Stroke; Brittany M. Young, E. Alison Holman, Steven C. Cramer; Published February 3, 2023; DOI: 10.1161/STROKEAHA.122.041098



Stroke is a leading cause of long-term disability. Greater rehabilitation therapy after stroke is known to improve functional outcomes. This study examined therapy doses during the first year of stroke recovery and identified factors that predict rehabilitation therapy dose.


Adults with new radiologically confirmed stroke were enrolled 2 to 10 days after stroke onset at 28 acute care hospitals across the United States. Following an initial assessment during acute hospitalization, the number of physical therapy, occupational therapy, and speech therapy sessions were determined at visits occurring 3, 6, and 12 months following stroke. Negative binomial regression examined whether clinical and demographic factors were associated with therapy counts. False discovery rate was used to correct for multiple comparisons.

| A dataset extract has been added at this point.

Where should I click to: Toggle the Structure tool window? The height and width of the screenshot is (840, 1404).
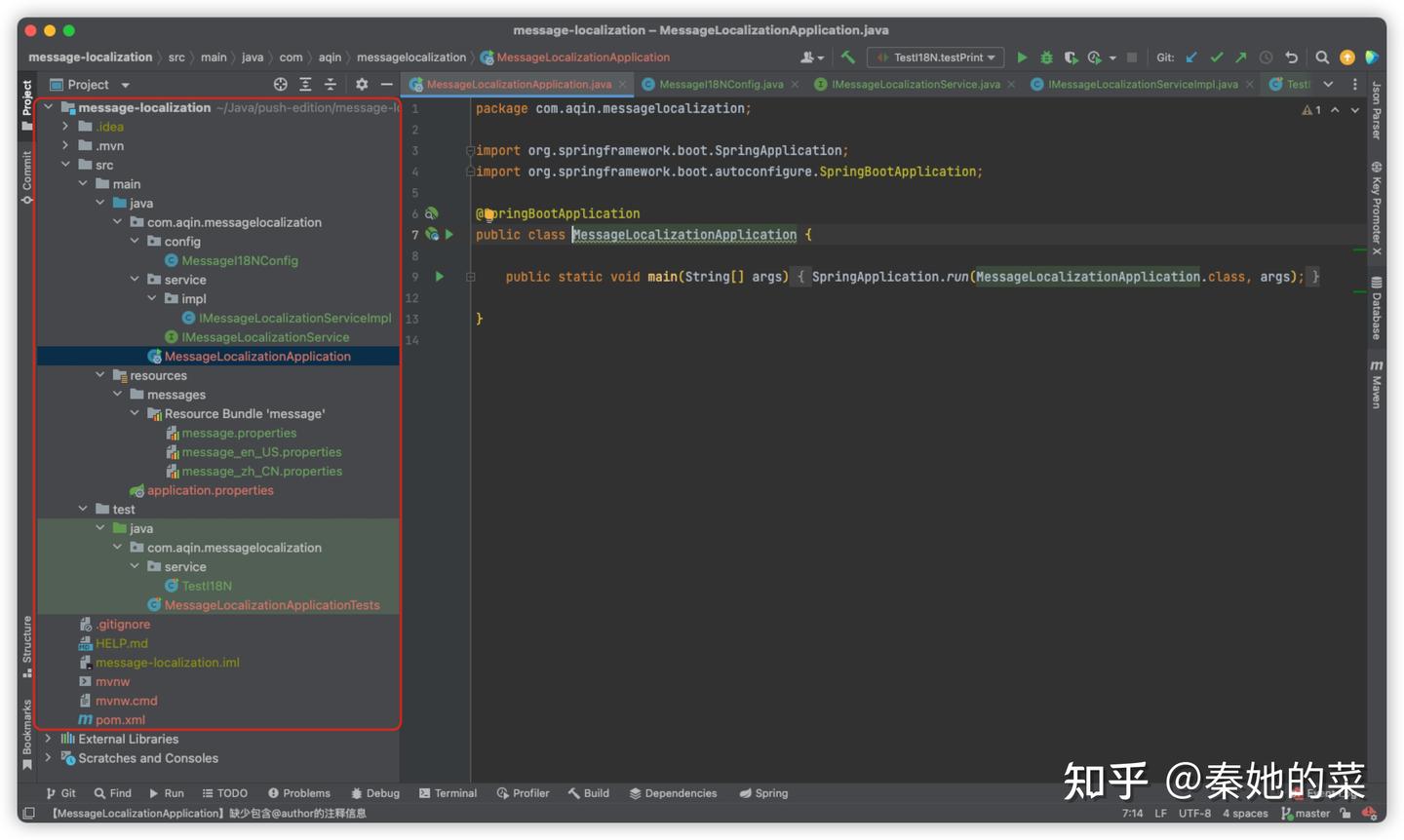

Of 763 patients enrolled during acute stroke admission, 510 were available for follow-up. Therapy counts were low overall, with most therapy delivered within the first 3 months; 35.0% of patients received no physical therapy; 48.8%, no occupational therapy, and 61.7%, no speech therapy. Discharge destination was significantly related to cumulative therapy; the percentage of patients discharged to an inpatient rehabilitation facility varied across sites, from 0% to 71%. Most demographic factors did not predict therapy dose, although Hispanic patients received a lower cumulative amount of physical therapy and occupational therapy. Acutely, the severity of clinical factors (grip strength and National Institutes of Health Stroke Scale score, as well as National Institutes of Health Stroke Scale subscores for aphasia and neglect) predicted higher subsequent therapy doses. Measures of impairment and function (Fugl-Meyer, modified Rankin Scale, and Stroke Impact Scale Activities of Daily Living) assessed 3 months after stroke also predicted subsequent cumulative therapy doses.


Rehabilitative therapy doses during the first year poststroke are low in the United States. This is the first US-wide study to demonstrate that behavioral deficits predict therapy dose, with patients having more severe deficits receiving higher doses. Findings suggest directions for identifying groups at risk of receiving disproportionately low rehabilitation doses.


United States; aphasia; demography; rehabilitation; stroke.